The roles of acetylcholine and dynorphin (1-13) in the presynaptic control of the release of [3H]dopamine continuously synthesized from [3H]tyrosine were examined in a prominent striosomal enriched area and in an adjacent matrix enriched area of the cat caudate nucleus. This was achieved using microsuperfusion devices applied vertically onto coronal slices of cat brain. These devices were placed in a striosomal enriched area located in the core of the structure (acetylcholinesterase-poor zone) and in an adjacent matrix enriched area (acetylcholinesterase-rich zone). [3H]Tyrosine was delivered continuously to each microsuperfusion device and [3H]dopamine released was estimated in the superfusate. As previously shown, in the presence of tetrodotoxin (1 microM), acetylcholine (50 microM) induces a prolonged stimulation of [3H]dopamine release in both compartments through an interaction with muscarinic receptors. Our present study indicates that both dynorphin 1-13 (1 microM) and the selective kappa agonist trans-3,4-dichloro-N-methyl-N[2-(1-pyrrolidinyl)cyclohexyl]benzeneace tamine (U50488) (1 microM) inhibit the tetrodotoxin-resistant acetylcholine-evoked release of [3H]dopamine, these effects being slightly more pronounced in the matrix than in the striosomal enriched area. Naloxone (1 microM) reversed the inhibitory effect of U50488 in both areas. These results suggest that dynorphin exerts an inhibitory presynaptic control of dopamine release through kappa opioid receptors located on dopamine nerve terminals in the striosome as well as in the matrix. However, the presynaptic cholinergic control of dopamine release is much more complex in the matrix than in the striosomal enriched area. Besides its tetrodotoxin-resistant stimulatory effect, acetylcholine exerts two opposing tetrodotoxin-sensitive effects on [3H]dopamine release, one facilitatory and the other inhibitory.

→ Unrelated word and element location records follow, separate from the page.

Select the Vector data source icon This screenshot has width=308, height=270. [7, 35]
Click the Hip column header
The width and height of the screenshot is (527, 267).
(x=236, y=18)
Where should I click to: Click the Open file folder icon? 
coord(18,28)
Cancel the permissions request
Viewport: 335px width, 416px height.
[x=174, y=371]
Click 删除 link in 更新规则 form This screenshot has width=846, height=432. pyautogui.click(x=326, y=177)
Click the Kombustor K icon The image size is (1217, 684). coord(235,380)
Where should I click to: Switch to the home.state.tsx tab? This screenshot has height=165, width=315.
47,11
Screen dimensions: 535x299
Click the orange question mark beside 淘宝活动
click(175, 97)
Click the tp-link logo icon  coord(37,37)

We demonstrate here that in the superfused matrix enriched area, the indirect acetylcholine inhibitory response is mediated by dynorphin-containing neurons. Indeed, the short-lasting stimulatory effect of acetylcholine on [3H]dopamine release was converted into a long-lasting response in the presence of naloxone (1 microM), and, in this latter condition, the co-application of dynorphin 1-13 (1 microM) restored the short-lasting stimulatory effect.